A Justiça da Argentina pode começar a receber uma enxurrada de processos contra a medida que limita a partir de hoje o saque das contas bancárias no país a um teto de US$ 250 por semana. ''As medidas são muito graves. Estão produzindo um confisco disfarçado. Embora possa se mexer nos depósitos, por meio de cartões, o governo, ao limitar enormemente a liberação de dinheiro, promoveu uma restrição ao direito de propriedade'', disse Daniel Sabsay, um dos juristas de maior prestígio no país.

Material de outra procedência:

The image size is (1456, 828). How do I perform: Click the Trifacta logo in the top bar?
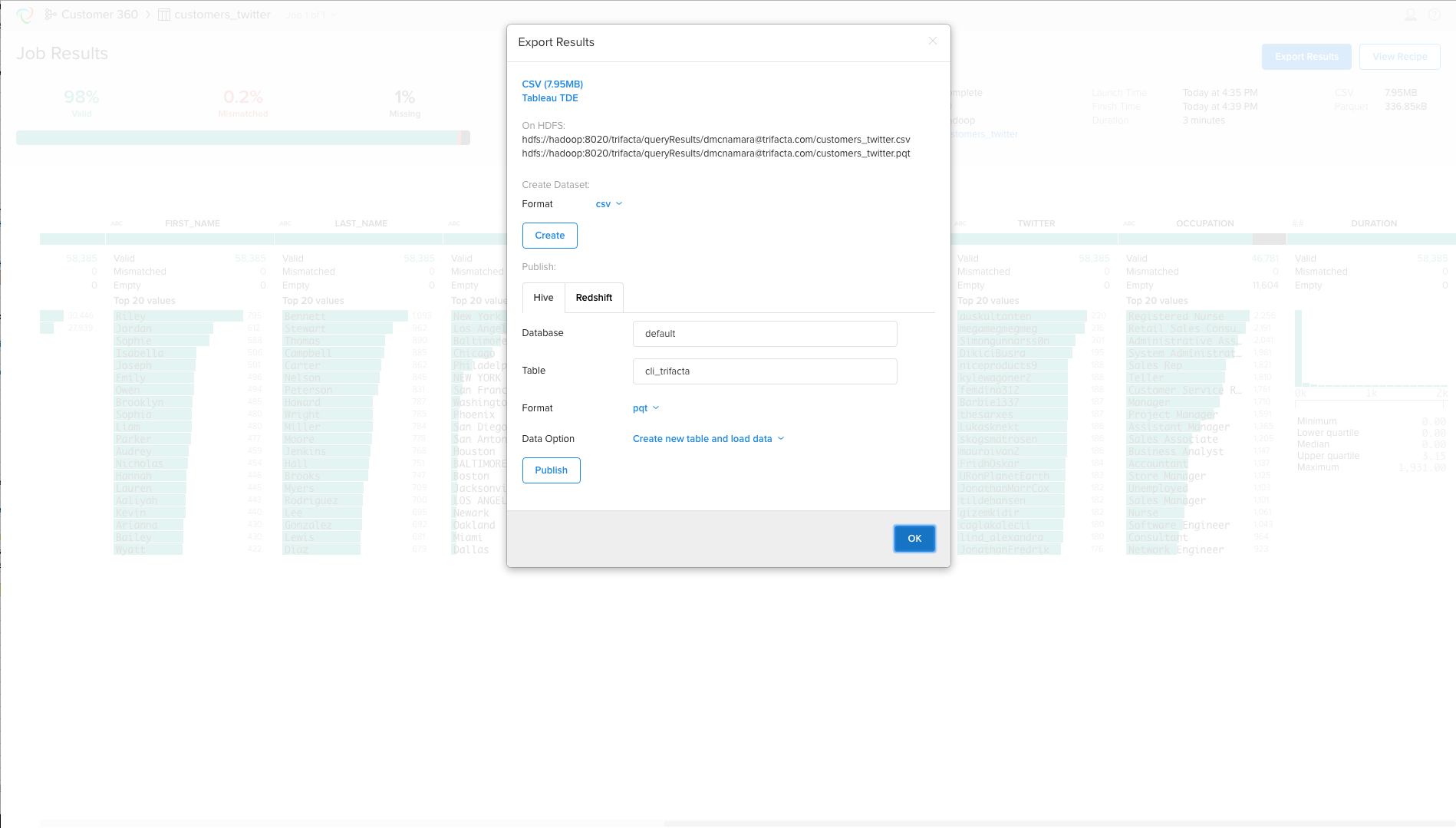click(25, 14)
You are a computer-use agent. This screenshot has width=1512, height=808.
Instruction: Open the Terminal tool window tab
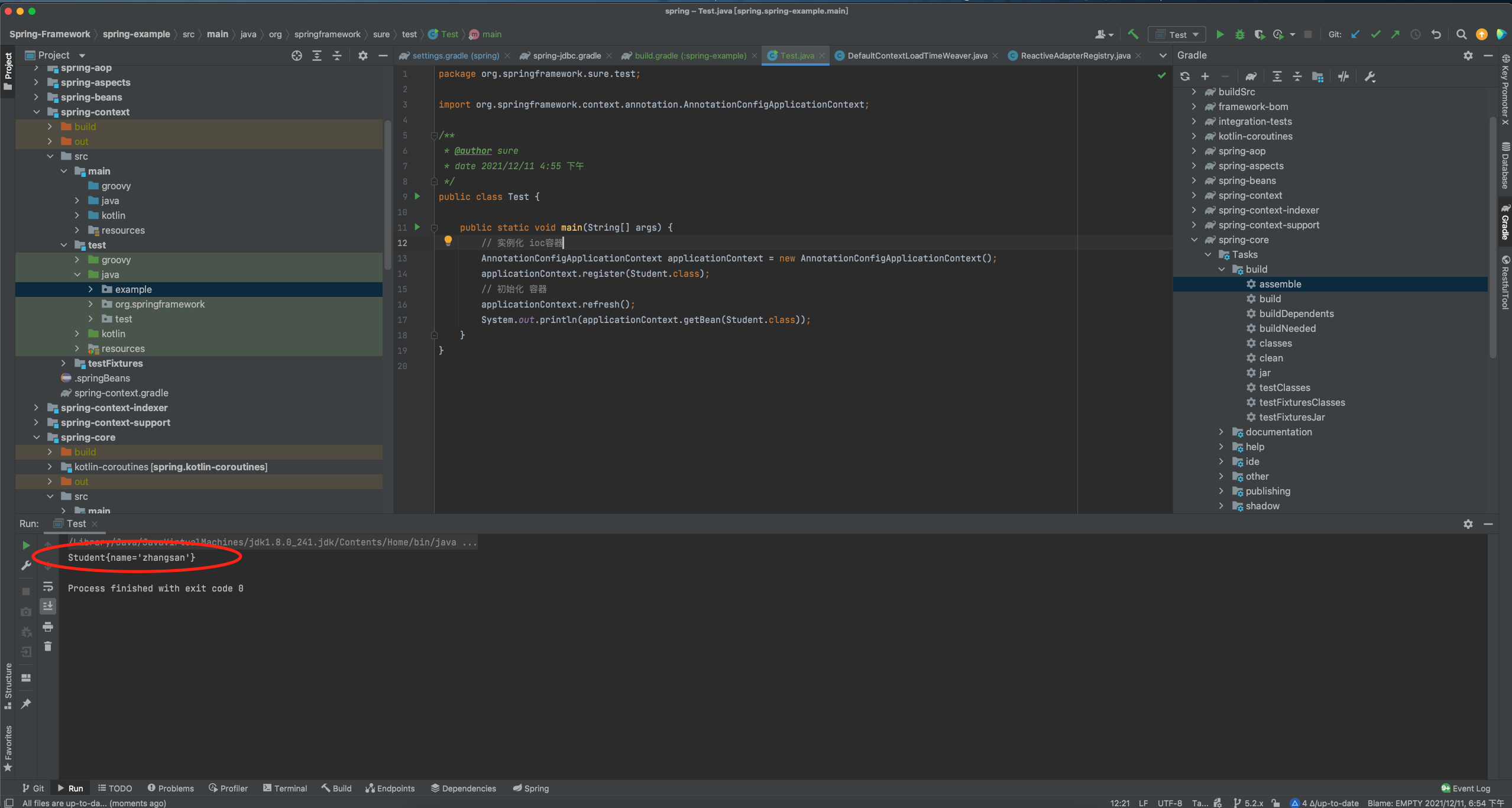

Advogados alegam que mover uma ação talvez não compense, devido às medidas vigorarem, teoricamente, por pouco tempo. O ministro da Economia, Domingo Cavallo, afirmou que as medidas estarão em vigor até a conclusão da restruturação da dívida pública no mercado externo. ''Em torno de três meses.''
Um precedente jurídico deve dificultar as decisões favoráveis aos processos movidos por argentinos na tentativa de recuperar o direito de arbitrarem sobre suas contas bancárias. Em janeiro de 90, o ex-presidente Carlos Menem (1989-1999) confiscou as poupanças dos argentinos. Milhares de argentinos entraram na Justiça para reaver seu dinheiro. E perderam.
As reações contrárias à imposição de limites aos saques podiam ser vistas na frente da residência presidencial de Olivos. Dezenas de pessoas paravam os ministros e outros funcionários do alto escalão do governo que passavam pelo local.